What to do: Below are records; reproduce exactly the lines from the one that has "At what coordinates should I click to accomplish: Click green" through the one that has "Task: Click the Scatter fist slot symbol", ends included, and nothing more.

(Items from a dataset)
Start of Block
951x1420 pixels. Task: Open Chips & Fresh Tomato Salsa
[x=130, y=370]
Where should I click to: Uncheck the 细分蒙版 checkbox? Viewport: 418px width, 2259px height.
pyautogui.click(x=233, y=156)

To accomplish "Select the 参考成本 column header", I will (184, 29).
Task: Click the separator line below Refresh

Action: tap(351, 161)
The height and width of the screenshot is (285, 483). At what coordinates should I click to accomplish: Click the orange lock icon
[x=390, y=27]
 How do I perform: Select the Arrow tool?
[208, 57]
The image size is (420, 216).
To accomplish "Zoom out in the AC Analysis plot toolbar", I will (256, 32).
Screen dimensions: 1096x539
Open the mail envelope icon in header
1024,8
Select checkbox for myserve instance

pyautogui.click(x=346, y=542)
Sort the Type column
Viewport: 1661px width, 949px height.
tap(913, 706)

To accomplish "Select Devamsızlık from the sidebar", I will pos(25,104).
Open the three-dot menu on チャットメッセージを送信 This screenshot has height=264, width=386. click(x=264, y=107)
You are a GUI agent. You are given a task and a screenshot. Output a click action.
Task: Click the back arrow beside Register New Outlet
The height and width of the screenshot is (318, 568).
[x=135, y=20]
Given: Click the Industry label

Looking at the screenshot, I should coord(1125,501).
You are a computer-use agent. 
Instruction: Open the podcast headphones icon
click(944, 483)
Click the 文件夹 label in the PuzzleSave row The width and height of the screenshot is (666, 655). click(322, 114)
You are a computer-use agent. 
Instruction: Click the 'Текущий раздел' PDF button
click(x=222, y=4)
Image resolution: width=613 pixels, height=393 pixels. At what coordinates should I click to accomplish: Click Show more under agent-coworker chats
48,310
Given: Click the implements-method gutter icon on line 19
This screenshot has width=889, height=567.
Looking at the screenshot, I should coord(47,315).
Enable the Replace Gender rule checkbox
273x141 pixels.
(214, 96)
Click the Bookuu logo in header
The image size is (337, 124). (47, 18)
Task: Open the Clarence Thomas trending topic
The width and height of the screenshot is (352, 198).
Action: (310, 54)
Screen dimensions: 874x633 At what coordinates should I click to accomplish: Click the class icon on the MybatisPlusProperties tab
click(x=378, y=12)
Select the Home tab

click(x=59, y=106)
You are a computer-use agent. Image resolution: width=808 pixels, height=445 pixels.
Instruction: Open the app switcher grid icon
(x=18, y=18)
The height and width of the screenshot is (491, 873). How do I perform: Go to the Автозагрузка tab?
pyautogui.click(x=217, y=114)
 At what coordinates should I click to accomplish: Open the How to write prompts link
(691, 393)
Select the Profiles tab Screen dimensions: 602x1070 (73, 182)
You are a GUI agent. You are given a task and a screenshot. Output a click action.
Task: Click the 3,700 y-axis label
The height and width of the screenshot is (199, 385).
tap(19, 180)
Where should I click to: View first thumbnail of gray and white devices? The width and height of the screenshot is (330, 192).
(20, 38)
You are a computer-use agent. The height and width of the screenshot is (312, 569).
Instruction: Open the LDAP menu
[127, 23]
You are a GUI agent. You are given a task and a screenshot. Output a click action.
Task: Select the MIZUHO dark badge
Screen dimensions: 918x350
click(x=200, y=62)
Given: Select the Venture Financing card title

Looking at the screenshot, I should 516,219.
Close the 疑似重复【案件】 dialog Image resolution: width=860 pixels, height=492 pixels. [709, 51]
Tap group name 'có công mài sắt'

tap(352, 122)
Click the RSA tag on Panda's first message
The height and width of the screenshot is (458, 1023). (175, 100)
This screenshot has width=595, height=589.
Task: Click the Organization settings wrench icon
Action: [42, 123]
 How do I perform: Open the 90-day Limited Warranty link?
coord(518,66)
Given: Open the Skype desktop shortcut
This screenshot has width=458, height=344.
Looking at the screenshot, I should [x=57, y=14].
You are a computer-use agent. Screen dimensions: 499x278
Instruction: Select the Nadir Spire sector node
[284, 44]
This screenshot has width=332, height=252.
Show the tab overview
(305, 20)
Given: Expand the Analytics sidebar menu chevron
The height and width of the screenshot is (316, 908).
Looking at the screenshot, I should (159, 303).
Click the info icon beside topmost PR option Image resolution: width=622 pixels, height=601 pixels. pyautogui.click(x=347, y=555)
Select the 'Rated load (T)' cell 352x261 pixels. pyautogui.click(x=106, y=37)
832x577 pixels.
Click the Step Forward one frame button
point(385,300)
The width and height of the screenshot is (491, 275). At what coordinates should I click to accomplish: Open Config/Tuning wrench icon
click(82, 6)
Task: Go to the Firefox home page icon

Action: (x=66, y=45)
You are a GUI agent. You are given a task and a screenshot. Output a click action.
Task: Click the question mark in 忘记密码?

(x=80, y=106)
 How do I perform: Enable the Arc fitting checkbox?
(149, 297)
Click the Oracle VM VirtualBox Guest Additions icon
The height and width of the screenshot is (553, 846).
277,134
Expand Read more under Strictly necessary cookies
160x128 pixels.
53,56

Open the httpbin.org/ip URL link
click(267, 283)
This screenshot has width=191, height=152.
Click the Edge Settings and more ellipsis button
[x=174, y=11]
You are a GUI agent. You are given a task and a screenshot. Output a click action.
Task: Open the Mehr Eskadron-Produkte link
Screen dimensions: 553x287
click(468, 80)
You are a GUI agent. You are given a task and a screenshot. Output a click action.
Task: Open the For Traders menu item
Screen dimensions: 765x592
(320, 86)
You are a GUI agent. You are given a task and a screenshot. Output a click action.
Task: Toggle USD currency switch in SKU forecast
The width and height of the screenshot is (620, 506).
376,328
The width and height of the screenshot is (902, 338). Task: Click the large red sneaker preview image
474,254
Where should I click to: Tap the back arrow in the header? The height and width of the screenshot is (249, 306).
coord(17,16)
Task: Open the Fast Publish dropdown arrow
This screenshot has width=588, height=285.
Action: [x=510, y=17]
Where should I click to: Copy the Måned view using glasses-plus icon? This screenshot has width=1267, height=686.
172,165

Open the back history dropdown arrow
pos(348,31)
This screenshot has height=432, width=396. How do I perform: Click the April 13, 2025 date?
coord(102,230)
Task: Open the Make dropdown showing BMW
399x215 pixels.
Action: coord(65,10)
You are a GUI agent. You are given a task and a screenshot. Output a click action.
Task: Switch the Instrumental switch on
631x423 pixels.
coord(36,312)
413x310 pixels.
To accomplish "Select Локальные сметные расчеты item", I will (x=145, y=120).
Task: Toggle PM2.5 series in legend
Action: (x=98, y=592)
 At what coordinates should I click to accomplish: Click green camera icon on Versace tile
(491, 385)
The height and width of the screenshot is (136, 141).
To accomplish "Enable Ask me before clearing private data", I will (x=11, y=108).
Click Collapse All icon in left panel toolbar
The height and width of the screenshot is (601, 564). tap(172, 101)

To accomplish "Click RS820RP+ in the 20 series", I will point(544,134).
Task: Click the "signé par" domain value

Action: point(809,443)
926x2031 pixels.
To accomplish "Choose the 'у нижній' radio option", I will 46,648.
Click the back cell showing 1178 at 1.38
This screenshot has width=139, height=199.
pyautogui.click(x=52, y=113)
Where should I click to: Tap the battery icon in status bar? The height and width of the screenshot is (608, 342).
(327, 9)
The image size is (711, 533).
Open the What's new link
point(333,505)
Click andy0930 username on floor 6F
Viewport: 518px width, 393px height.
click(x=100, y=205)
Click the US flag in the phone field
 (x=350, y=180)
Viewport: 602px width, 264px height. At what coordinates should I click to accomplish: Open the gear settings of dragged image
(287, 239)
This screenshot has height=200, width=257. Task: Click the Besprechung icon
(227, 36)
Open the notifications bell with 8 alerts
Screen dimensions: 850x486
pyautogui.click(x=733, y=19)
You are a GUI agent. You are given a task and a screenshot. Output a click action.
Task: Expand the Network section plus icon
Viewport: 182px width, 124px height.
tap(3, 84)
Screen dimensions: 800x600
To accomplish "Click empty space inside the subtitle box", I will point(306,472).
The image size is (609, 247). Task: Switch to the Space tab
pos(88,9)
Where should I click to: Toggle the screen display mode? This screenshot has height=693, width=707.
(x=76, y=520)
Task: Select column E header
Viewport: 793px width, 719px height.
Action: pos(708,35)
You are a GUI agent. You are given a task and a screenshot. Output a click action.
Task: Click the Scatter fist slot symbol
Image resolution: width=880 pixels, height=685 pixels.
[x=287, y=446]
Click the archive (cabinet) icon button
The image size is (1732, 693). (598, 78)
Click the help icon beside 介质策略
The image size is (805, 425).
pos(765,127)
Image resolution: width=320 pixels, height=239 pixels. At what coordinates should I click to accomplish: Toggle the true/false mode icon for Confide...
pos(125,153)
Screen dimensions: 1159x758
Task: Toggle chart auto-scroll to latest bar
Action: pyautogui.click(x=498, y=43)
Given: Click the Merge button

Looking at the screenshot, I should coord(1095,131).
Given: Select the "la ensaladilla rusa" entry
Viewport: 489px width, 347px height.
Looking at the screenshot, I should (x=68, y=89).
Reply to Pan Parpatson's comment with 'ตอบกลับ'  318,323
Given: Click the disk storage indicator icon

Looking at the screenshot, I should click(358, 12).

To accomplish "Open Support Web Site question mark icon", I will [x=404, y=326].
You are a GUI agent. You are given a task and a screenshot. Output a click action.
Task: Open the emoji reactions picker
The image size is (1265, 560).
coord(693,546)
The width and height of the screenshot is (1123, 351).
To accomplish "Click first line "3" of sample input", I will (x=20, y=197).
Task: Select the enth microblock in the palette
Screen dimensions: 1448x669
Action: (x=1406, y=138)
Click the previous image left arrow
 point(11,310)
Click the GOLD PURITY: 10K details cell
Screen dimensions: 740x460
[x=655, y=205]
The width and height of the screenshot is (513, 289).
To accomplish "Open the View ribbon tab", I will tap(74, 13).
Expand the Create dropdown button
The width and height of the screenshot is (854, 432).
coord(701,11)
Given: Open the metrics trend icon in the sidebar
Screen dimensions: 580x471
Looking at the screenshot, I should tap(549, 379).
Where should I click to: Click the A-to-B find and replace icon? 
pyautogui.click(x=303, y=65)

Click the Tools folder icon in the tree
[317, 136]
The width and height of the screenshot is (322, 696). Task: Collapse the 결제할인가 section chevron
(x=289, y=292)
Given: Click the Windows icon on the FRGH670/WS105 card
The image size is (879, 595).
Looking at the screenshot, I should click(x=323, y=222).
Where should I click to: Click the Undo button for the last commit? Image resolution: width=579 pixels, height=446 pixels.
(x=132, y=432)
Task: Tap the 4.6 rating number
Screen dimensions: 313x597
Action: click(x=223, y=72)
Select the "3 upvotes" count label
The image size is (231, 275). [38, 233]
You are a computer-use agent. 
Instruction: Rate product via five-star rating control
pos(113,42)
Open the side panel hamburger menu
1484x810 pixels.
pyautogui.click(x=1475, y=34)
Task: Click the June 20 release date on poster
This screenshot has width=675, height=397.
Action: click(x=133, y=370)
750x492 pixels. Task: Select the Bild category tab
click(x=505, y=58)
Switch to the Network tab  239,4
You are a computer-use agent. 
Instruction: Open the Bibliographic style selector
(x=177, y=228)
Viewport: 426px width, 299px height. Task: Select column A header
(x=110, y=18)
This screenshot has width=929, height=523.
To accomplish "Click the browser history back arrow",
End of Block
Task answer:
 At what coordinates should I click to accomplish: Click green camera icon on Versace tile
(491, 385)
The height and width of the screenshot is (136, 141).
To accomplish "Enable Ask me before clearing private data", I will (x=11, y=108).
Click Collapse All icon in left panel toolbar
The height and width of the screenshot is (601, 564). tap(172, 101)

To accomplish "Click RS820RP+ in the 20 series", I will point(544,134).
Task: Click the "signé par" domain value

Action: point(809,443)
926x2031 pixels.
To accomplish "Choose the 'у нижній' radio option", I will 46,648.
Click the back cell showing 1178 at 1.38
This screenshot has width=139, height=199.
pyautogui.click(x=52, y=113)
Where should I click to: Tap the battery icon in status bar? The height and width of the screenshot is (608, 342).
(327, 9)
The image size is (711, 533).
Open the What's new link
point(333,505)
Click andy0930 username on floor 6F
Viewport: 518px width, 393px height.
click(x=100, y=205)
Click the US flag in the phone field
 (x=350, y=180)
Viewport: 602px width, 264px height. At what coordinates should I click to accomplish: Open the gear settings of dragged image
(287, 239)
This screenshot has height=200, width=257. Task: Click the Besprechung icon
(227, 36)
Open the notifications bell with 8 alerts
Screen dimensions: 850x486
pyautogui.click(x=733, y=19)
You are a GUI agent. You are given a task and a screenshot. Output a click action.
Task: Expand the Network section plus icon
Viewport: 182px width, 124px height.
tap(3, 84)
Screen dimensions: 800x600
To accomplish "Click empty space inside the subtitle box", I will point(306,472).
The image size is (609, 247). Task: Switch to the Space tab
pos(88,9)
Where should I click to: Toggle the screen display mode? This screenshot has height=693, width=707.
(x=76, y=520)
Task: Select column E header
Viewport: 793px width, 719px height.
Action: pos(708,35)
You are a GUI agent. You are given a task and a screenshot. Output a click action.
Task: Click the Scatter fist slot symbol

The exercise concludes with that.